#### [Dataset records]
-- start --
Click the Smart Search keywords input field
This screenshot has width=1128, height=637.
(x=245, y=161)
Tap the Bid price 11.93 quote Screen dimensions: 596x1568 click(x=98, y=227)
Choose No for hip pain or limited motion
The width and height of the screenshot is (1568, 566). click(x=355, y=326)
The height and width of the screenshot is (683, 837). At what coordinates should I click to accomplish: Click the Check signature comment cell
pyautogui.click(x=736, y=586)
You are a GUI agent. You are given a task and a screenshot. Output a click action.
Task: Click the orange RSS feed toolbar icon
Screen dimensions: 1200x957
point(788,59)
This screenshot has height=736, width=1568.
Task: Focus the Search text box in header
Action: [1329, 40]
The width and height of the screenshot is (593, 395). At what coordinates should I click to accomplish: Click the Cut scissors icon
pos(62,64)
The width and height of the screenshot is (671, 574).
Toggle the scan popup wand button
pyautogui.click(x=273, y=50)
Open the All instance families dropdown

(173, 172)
-- end --
#### [What you are asked to do]
Rewrite every line of the material above as a JSON list of strings, one string per line, leaving out blank lines.

#### [Response to the task]
[
  "Click the Smart Search keywords input field",
  "This screenshot has width=1128, height=637.",
  "(x=245, y=161)",
  "Tap the Bid price 11.93 quote Screen dimensions: 596x1568 click(x=98, y=227)",
  "Choose No for hip pain or limited motion",
  "The width and height of the screenshot is (1568, 566). click(x=355, y=326)",
  "The height and width of the screenshot is (683, 837). At what coordinates should I click to accomplish: Click the Check signature comment cell",
  "pyautogui.click(x=736, y=586)",
  "You are a GUI agent. You are given a task and a screenshot. Output a click action.",
  "Task: Click the orange RSS feed toolbar icon",
  "Screen dimensions: 1200x957",
  "point(788,59)",
  "This screenshot has height=736, width=1568.",
  "Task: Focus the Search text box in header",
  "Action: [1329, 40]",
  "The width and height of the screenshot is (593, 395). At what coordinates should I click to accomplish: Click the Cut scissors icon",
  "pos(62,64)",
  "The width and height of the screenshot is (671, 574).",
  "Toggle the scan popup wand button",
  "pyautogui.click(x=273, y=50)",
  "Open the All instance families dropdown",
  "(173, 172)"
]